An August 12 report from the Texas A&M Real Estate Center shows the homeownership rate in Austin hit 65.3 percent in the second quarter of this year. That’s up from 59.4 percent in the first quarter of 2020 and represents the steepest climb in homeownership among Texas cities.
Since the real estate center began tracking Austin’s homeownership rate in 1996, the highest rate was 69.3 percent, seen in the third quarter of 2006; the lowest rate was 49.2 percent in the fourth quarter of 1996.
The upward trend mirrors what's happening statewide. In June, Texas' homeownership rate hit a new high mark.
According to the report, a record 67.5 percent of Texans owned their homes in the second quarter of this year, up from 64.5 percent in the first quarter and from the record low of 60.8 percent in the fourth quarter of 1997.
“Despite falling sales in April and May, Texas’ second-quarter homeownership rate was the highest since record keeping began in 1996. Texas now lags the national rate by only half a percent, the smallest in eight years,” James Gaines, the center’s chief economist, says in an August 12 release.
Here's how the numbers break down in the state's other large cities:
In the second quarter of 2020, the Houston metro area experienced its highest homeownership rate since the center started recording the regional rate in 2005. The area’s homeownership rate was 68.2 percent in the second quarter of this year, up from 65.5 percent in the previous quarter and up from a low of 57.6 percent in the fourth quarter of 2017.
Dallas-Fort Worth hit 64.7 percent in the second quarter of this year. That’s up from 62.7 percent in the first quarter of 2020 and slightly below the high mark of 65 percent in the first quarter of 2010. The real estate center started tracking DFW’s homeownership rate in 2005.

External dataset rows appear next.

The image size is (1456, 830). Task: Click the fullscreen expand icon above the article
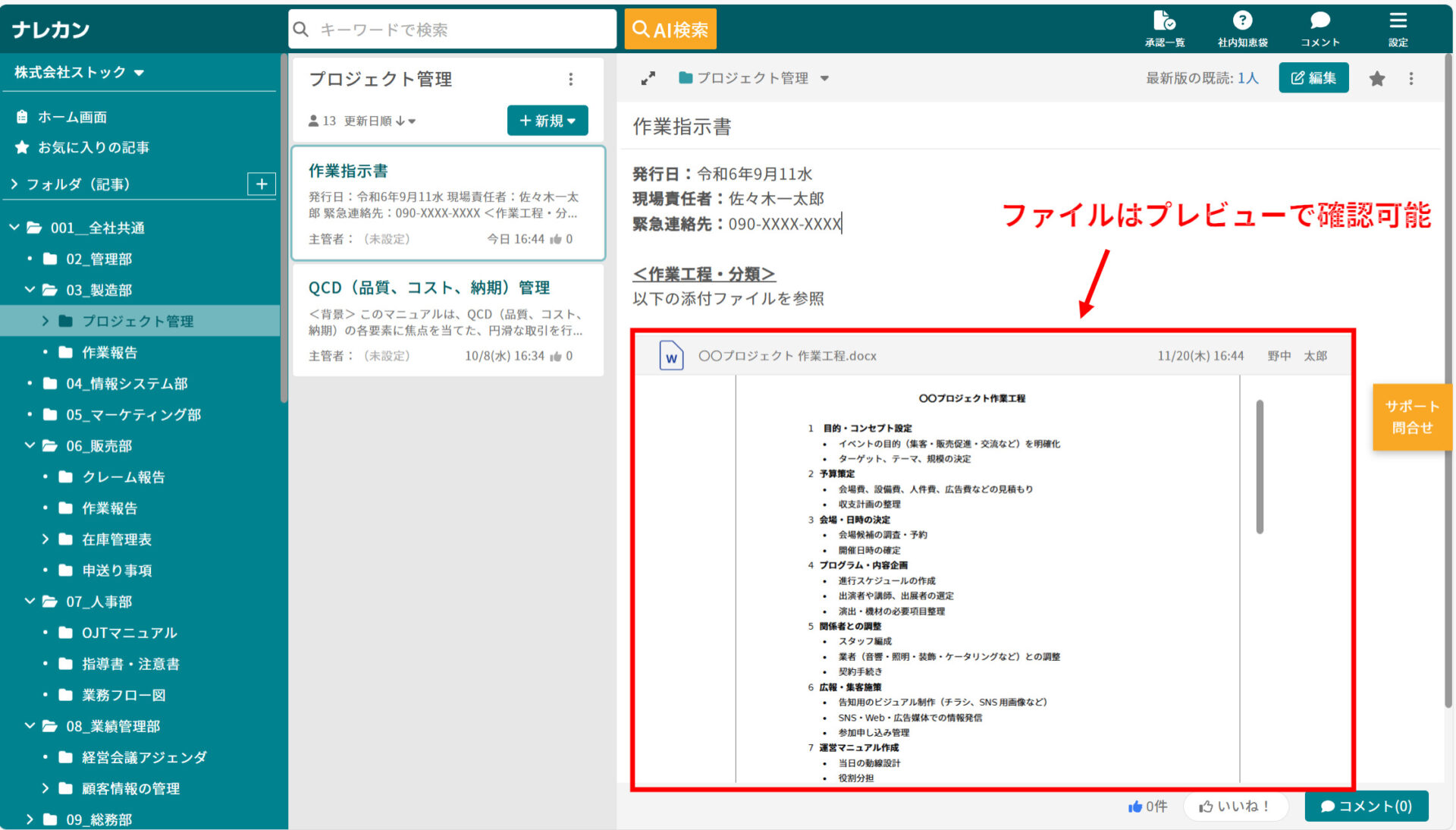(x=648, y=78)
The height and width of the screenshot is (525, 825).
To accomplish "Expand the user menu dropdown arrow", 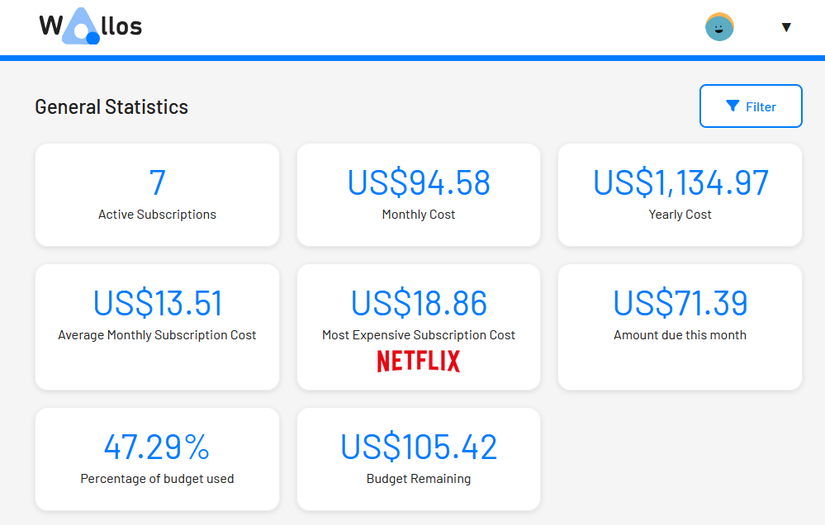I will [786, 27].
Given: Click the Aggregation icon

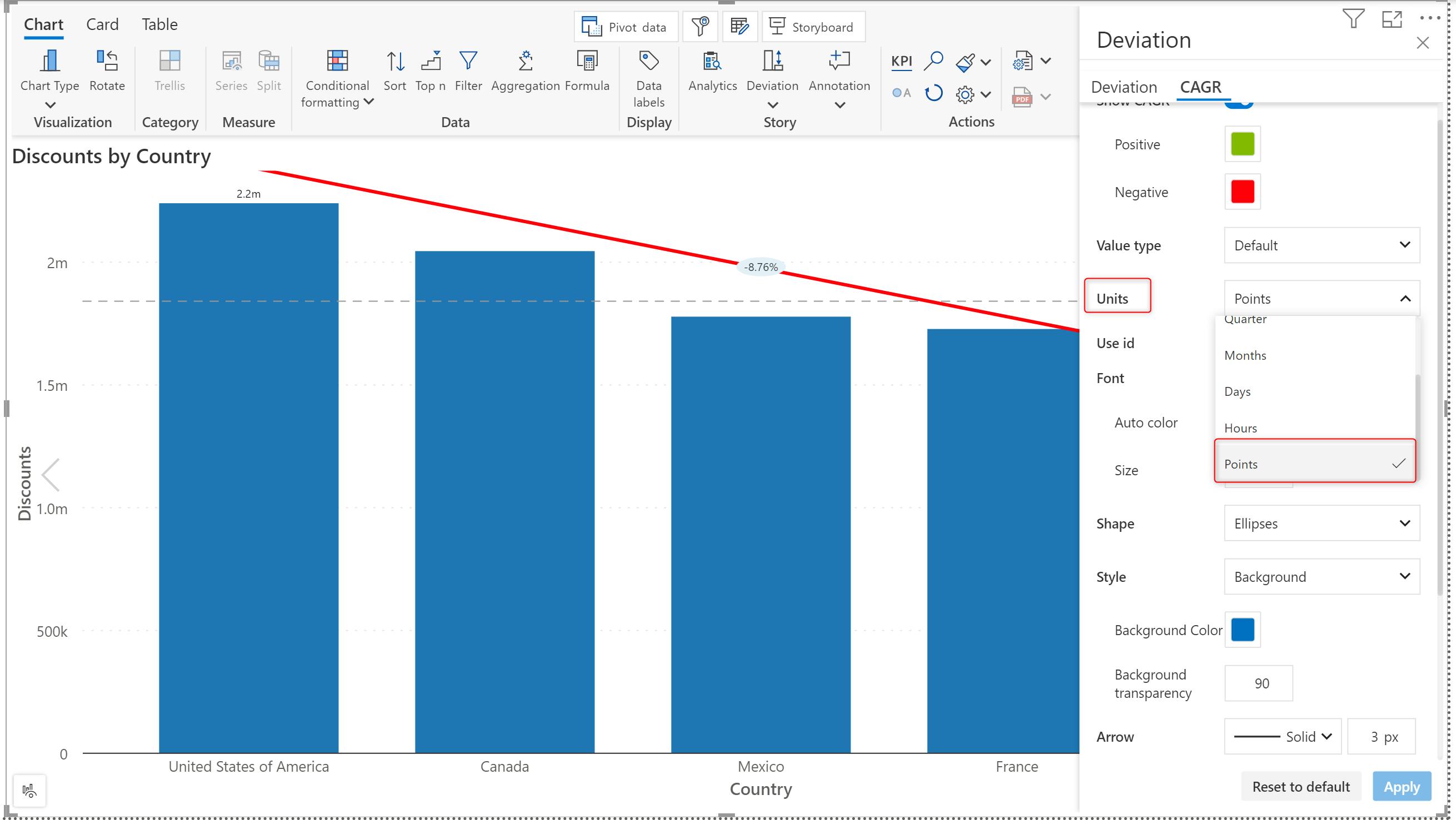Looking at the screenshot, I should pyautogui.click(x=525, y=61).
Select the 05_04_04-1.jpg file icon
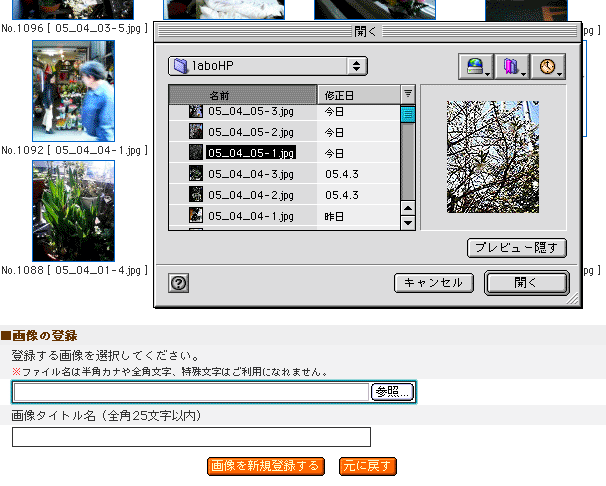This screenshot has width=606, height=486. (x=196, y=215)
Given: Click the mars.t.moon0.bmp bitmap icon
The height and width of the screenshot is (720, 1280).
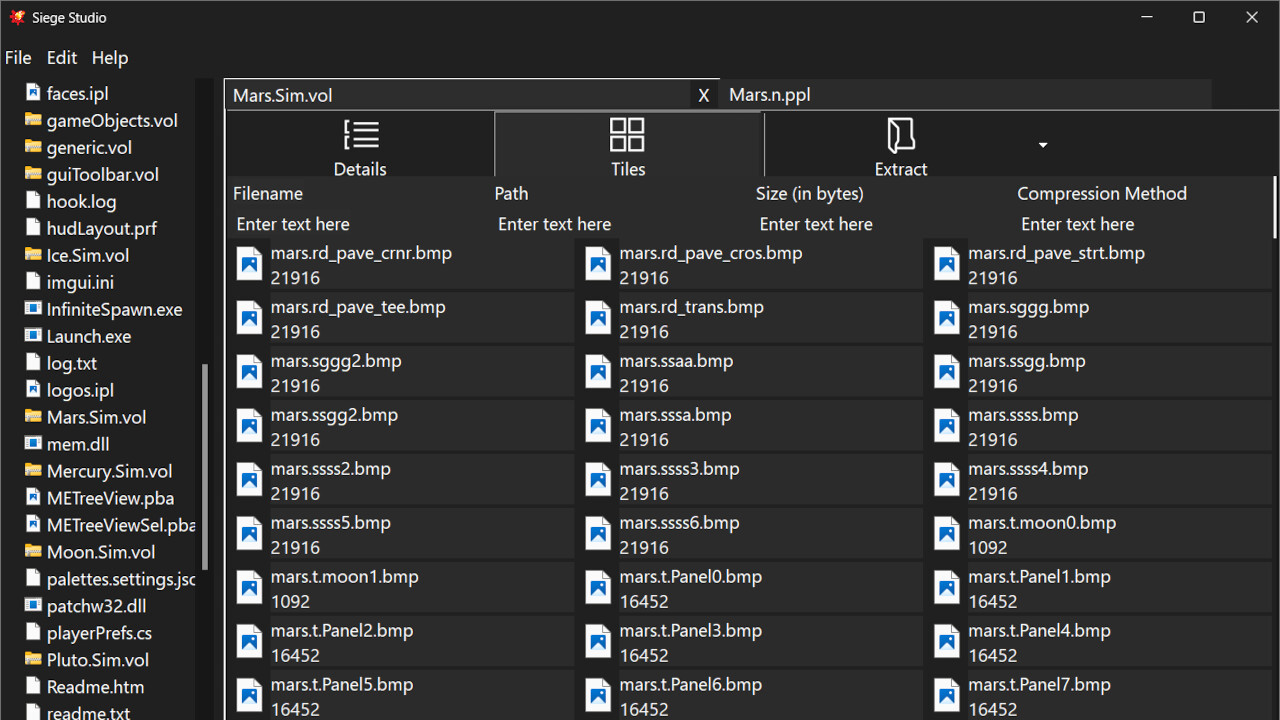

In the San Antonio area, the second-quarter homeownership rate was sandwiched between its highest-ever and lowest-ever rates since 1996. The rate for this year’s second quarter stood at 66.2 percent, up from 66 percent in the previous quarter. Since 1996, the highest rate was 76 percent the fourth quarter of 2004 and the lowest rate was 56.3 percent in the first quarter of 1996.
Spikes in homeownership rates across the state’s four major metro areas came despite a recent jump in median sale prices. Real estate platform Zillow reports that as of the end of June, the median sale price of a single-family home was:
$342,345 in Austin, up 3.7 percent from the same time a year ago.
$289,000 in DFW, up 2.3 percent from the same time a year ago.
$256,400 in Houston, up 1.7 percent from the same time a year ago.
$246,753 in San Antonio, up 3.8 percent from the same time a year ago.
Gaines says pent-up demand and record-low mortgage rates pushed statewide home sales up 29.4 percent in June.
“Texas homes are selling at a record pace. A dwindling supply of active listings and a resurgence in home sales pulled Texas’ months of inventory down to an all-time low of 2.8 months,” according to the real estate center’s report.